Segundo as autoridades, dez dos mandatos foram emitidos pela 6.ª Vara Criminal Federal e os restantes quatro pelo Tribunal Regional Federal da 2.ª Região (TRF2). A investigação aprofundou-se após a primeira fase da operação, realizada em 2022, permitindo identificar acusações de ocultação de património e movimentações financeiras incompatíveis com os rendimentos declarados pelos suspeitos.
De acordo com a Polícia Federal, os investigados terão recorrido a terceiros para registrar bens em seu nome, além de participarem em negociações relacionadas com imóveis, numa alegada tentativa de dissimular a origem ilícita dos fundos. As diligências visam reunir provas que reforçam as suspeitas de branqueamento de capitais associadas ao desvio de dinheiro público.

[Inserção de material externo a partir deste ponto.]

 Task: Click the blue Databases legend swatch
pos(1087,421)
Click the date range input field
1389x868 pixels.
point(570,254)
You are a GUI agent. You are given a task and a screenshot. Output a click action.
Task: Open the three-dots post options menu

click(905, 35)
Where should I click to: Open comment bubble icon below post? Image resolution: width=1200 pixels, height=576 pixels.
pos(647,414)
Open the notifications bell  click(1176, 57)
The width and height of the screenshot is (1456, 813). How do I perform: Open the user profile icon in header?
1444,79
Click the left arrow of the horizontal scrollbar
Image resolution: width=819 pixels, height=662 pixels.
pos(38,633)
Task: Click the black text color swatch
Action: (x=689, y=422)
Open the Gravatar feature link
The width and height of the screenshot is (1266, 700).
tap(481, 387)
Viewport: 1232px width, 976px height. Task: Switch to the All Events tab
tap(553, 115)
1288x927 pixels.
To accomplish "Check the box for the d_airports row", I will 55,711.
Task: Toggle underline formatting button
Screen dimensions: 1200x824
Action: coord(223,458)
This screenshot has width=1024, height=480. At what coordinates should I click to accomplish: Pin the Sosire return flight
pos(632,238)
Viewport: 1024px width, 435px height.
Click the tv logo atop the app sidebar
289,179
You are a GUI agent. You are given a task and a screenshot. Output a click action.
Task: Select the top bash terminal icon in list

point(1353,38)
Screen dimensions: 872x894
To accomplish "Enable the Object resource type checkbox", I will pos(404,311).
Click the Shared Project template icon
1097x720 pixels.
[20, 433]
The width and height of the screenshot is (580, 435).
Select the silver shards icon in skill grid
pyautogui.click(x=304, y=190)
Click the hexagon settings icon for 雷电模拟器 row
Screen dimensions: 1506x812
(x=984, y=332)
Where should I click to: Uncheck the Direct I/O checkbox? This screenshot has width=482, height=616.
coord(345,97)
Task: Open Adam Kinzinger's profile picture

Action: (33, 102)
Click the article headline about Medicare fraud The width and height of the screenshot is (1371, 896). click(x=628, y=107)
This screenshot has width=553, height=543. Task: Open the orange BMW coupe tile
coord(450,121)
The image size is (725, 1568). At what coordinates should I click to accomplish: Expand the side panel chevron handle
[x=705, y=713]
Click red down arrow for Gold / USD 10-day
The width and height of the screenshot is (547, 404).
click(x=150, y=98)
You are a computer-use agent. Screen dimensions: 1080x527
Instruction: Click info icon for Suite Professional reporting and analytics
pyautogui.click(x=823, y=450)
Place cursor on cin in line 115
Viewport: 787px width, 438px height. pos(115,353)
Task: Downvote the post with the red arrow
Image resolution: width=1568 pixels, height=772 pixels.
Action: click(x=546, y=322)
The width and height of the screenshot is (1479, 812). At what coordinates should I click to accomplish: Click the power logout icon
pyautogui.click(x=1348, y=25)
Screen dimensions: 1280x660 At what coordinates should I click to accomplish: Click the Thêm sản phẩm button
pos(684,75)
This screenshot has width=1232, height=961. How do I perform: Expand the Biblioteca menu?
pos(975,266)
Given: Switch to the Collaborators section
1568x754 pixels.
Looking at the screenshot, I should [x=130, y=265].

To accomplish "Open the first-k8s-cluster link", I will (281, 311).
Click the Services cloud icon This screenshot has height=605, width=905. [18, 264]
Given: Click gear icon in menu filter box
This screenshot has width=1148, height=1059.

Os suspeitos poderão vir a responder por crimes de organização criminosa, fraude em procedimentos de contratação pública e lavagem de dinheiro, sem prejuízo de outros ilícitos que possam ser identificados durante a revelação da investigação. A Polícia Federal refere que a operação integra os esforços contínuos de combate à corrupção e à utilização indevida de recursos públicos no Brasil.